▶ Source material
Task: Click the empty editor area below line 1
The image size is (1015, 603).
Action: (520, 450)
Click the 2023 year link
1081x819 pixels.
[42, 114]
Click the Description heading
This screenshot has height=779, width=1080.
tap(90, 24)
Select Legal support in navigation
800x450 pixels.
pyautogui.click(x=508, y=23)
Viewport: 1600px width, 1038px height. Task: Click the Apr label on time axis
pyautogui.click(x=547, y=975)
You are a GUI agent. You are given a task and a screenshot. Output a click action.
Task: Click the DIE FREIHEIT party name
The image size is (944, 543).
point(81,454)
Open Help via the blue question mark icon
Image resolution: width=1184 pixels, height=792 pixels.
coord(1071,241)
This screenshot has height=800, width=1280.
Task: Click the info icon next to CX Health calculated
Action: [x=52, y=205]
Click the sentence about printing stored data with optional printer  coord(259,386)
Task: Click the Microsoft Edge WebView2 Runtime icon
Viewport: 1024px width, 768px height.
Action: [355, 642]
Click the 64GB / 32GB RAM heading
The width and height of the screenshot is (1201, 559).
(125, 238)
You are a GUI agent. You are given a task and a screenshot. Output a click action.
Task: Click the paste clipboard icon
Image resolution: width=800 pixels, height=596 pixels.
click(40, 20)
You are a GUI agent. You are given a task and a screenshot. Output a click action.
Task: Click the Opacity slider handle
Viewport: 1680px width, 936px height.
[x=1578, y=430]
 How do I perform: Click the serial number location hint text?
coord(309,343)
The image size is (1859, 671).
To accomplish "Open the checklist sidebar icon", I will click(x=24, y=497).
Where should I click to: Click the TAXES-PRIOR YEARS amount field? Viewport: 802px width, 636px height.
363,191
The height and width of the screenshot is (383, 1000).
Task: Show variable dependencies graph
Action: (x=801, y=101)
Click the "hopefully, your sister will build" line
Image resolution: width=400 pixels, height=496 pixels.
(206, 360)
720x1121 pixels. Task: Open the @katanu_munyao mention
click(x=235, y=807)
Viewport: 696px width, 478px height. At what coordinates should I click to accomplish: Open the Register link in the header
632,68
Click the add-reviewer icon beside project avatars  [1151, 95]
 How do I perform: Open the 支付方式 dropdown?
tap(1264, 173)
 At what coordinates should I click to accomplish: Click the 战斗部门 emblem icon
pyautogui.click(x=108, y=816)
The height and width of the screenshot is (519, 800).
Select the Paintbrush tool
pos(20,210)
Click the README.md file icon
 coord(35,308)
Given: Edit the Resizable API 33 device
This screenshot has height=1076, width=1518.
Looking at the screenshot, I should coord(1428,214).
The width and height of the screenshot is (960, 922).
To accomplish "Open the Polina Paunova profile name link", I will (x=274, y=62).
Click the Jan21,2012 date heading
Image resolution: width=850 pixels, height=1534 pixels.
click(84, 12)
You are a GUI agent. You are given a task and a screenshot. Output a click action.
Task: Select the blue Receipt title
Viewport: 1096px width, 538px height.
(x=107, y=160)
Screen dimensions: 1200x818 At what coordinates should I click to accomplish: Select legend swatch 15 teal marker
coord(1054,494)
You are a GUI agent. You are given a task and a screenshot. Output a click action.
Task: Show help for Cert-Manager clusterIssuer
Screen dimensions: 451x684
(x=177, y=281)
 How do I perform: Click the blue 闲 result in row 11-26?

▶ Instructions for the task
Each line in the data that holds the word "blue" must be copied.

▶ Result for this exercise
Open Help via the blue question mark icon
Task: Select the blue Receipt title
 How do I perform: Click the blue 闲 result in row 11-26?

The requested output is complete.